Teks Halaman
- - -

YOGYAKARTA | Priangan.com – Dalam sejarah panjang Nusantara, banyak peristiwa yang secara diam-diam membentuk arah perjalanan bangsa ini, meninggalkan jejak yang masih terasa hingga hari ini. Salah satu titik balik penting terjadi di tanah Mataram pada awal abad ke-19, saat Jawa menjadi medan perebutan kekuasaan antara kekuatan lokal dan imperium asing.
Ketika Inggris mulai memperluas kekuasaannya di Asia, mereka melihat Pulau Jawa yang sebelumnya dikuasai Belanda, sebagai wilayah strategis, baik secara ekonomi maupun militer. Pada tahun 1811, Inggris berhasil mengambil alih Batavia, dan Letnan Gubernur Thomas Stamford Raffles mulai menyusun langkah-langkah untuk menundukkan seluruh Jawa di bawah kendali Inggris.
Raffles bukan hanya ingin mempertahankan pulau ini dari ancaman Perancis dan Belanda, tetapi juga memastikan bahwa setiap kerajaan lokal tunduk pada administrasi Inggris. Ia mengirim residen ke berbagai wilayah, termasuk ke pusat-pusat kekuasaan seperti Surakarta dan Yogyakarta.
Namun langkah ini mendapat perlawanan dari Sultan Hamengkubuwana II di Yogyakarta yang menolak kehadiran Inggris dan menjalin aliansi dengan Sunan Pakubuwono IV di Surakarta. Raffles mencoba menyelesaikan konflik melalui diplomasi dengan mengutus John Crawfurd dan Pangeran Notokusumo. Tapi perundingan tersebut menemui jalan buntu. Ketegangan pun memuncak, dan Inggris memilih jalan kekerasan.

- - -

Bahan Hasil Ekstraksi
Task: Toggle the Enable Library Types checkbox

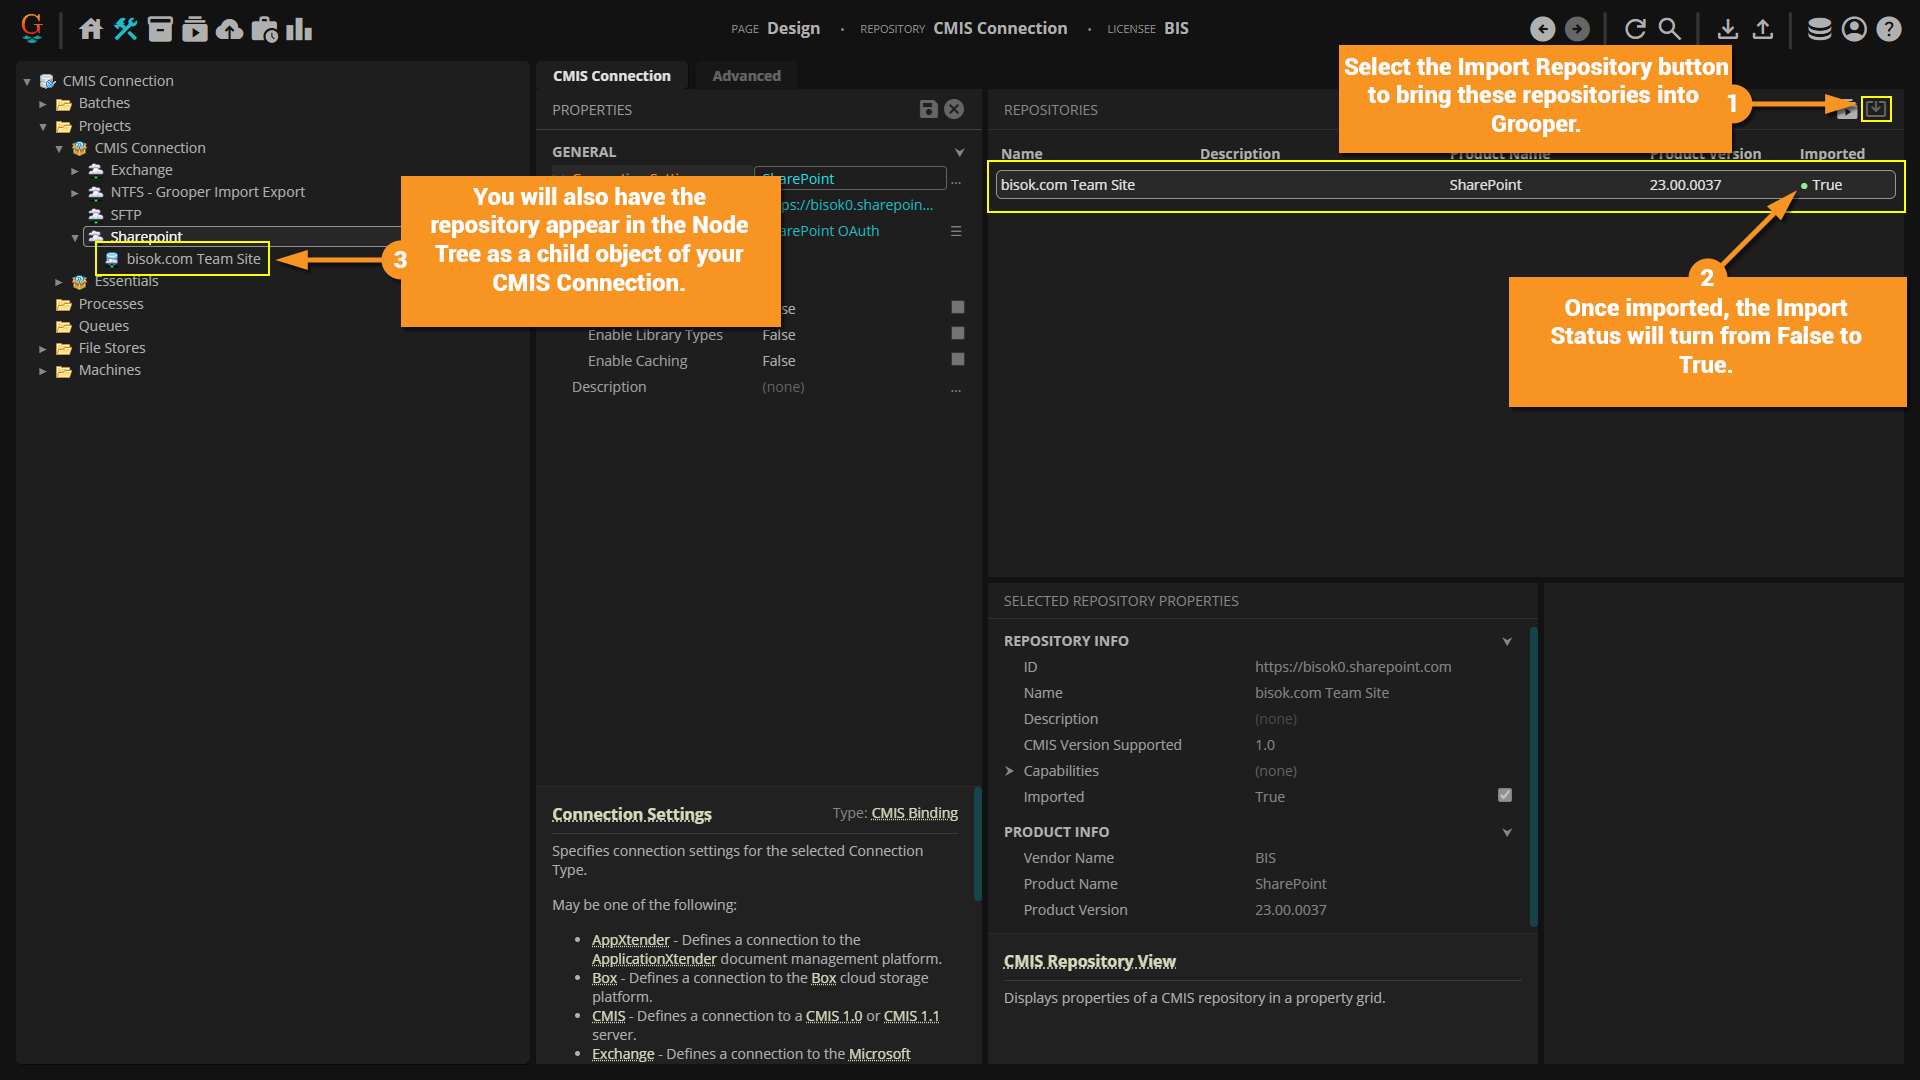Action: pyautogui.click(x=957, y=334)
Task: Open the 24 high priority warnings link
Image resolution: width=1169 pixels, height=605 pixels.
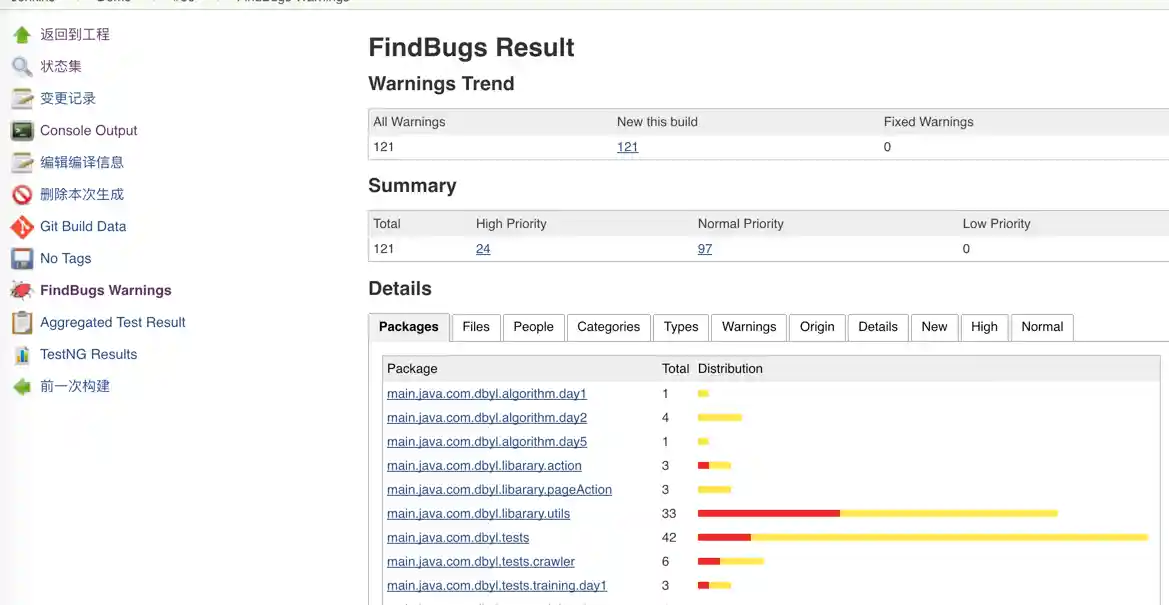Action: [x=483, y=249]
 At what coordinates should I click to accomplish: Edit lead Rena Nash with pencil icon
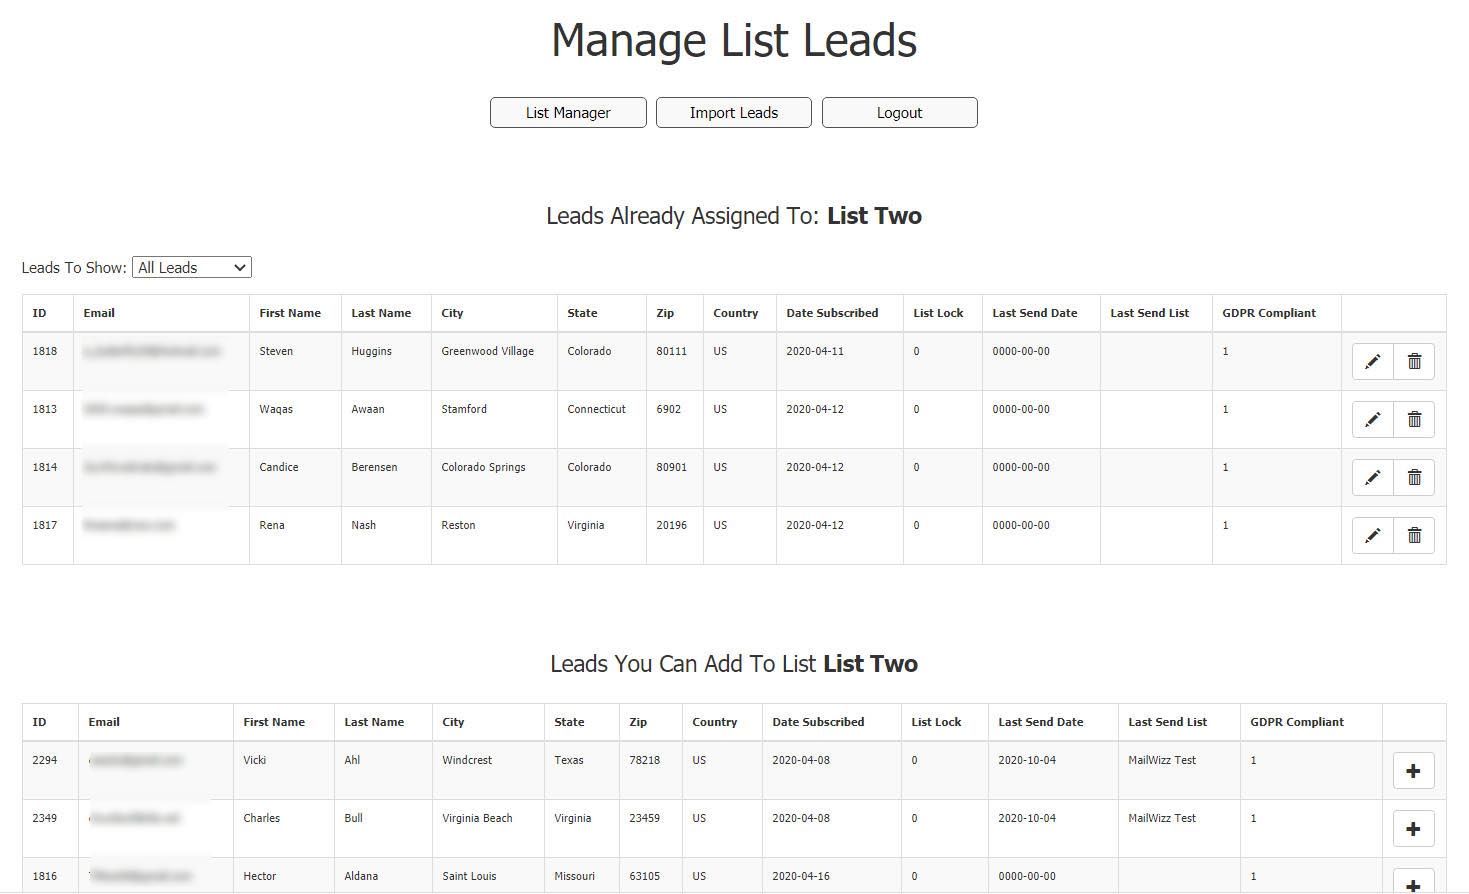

- - -

Tuliskan seluruh nama orang yang muncul dalam teks halaman. Catatan-catatan di atas tidak berkaitan dengan teks halaman.

- Thomas Stamford Raffles
- Sultan Hamengkubuwana II
- Sunan Pakubuwono IV
- John Crawfurd
- Pangeran Notokusumo